• [Work to complete] Rewrite the rows from the line with "Click the chevron arrow on Taksir select" up to and including the line with "pyautogui.click(x=1071, y=399)", changing "chevron arrow" to "dropdown arrow" and leaving everything else the same.

• [Records for processing]
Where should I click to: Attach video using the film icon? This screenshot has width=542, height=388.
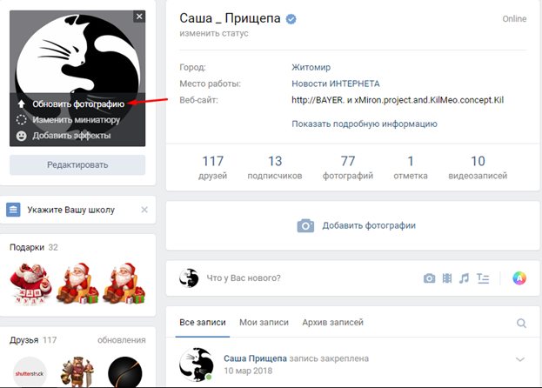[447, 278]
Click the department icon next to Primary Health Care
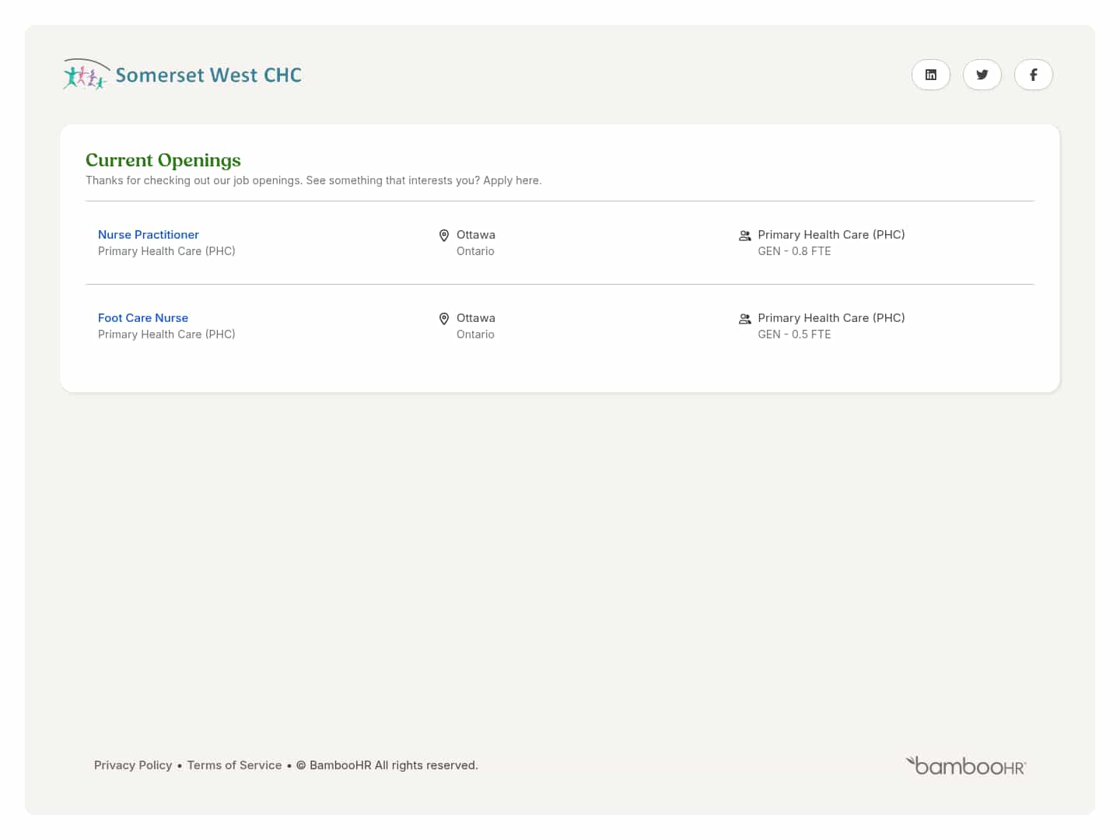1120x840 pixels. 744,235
--
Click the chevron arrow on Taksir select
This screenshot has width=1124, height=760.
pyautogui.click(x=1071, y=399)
...
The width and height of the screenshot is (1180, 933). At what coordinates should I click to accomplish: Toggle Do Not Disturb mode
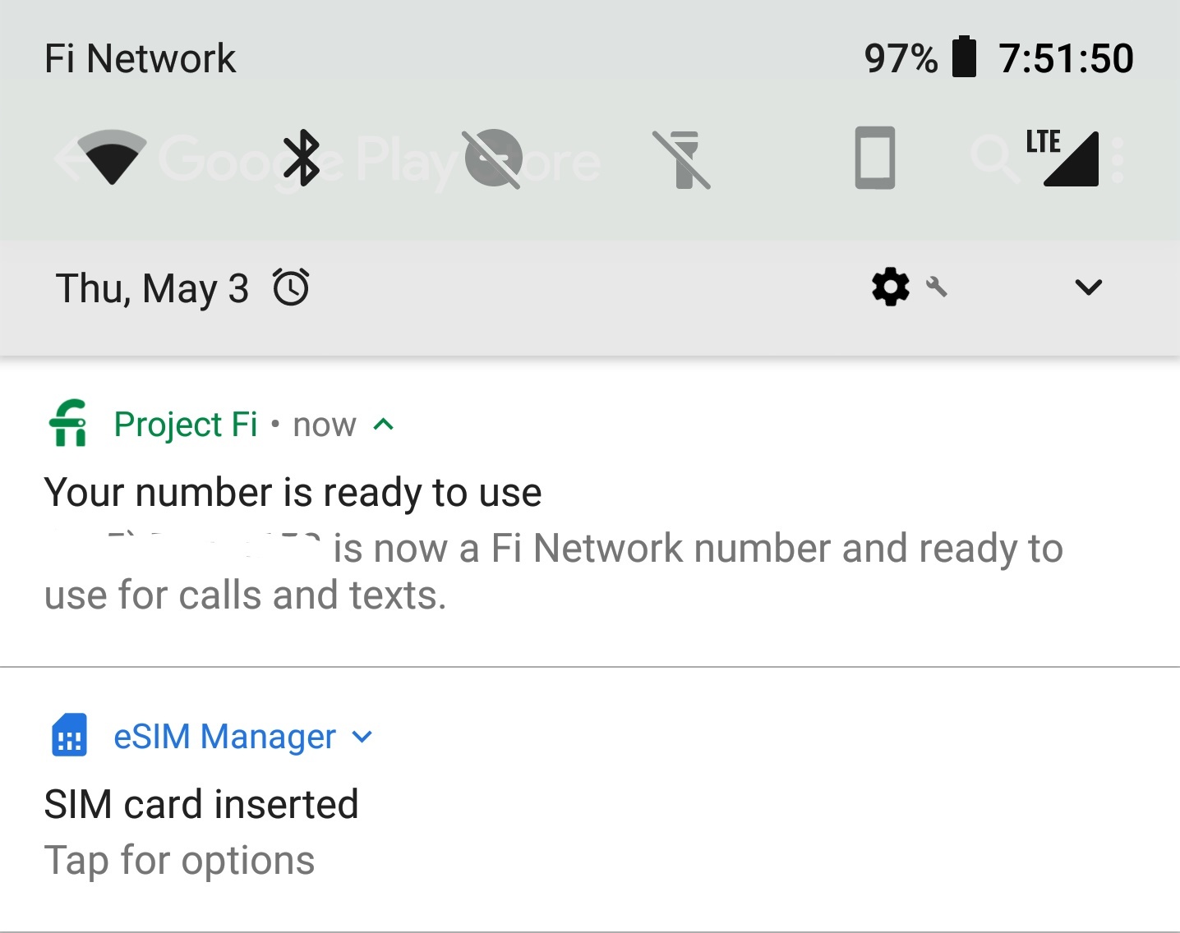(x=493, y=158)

• [Solution for this exercise]
Click the dropdown arrow on Taksir select
This screenshot has width=1124, height=760.
pyautogui.click(x=1071, y=399)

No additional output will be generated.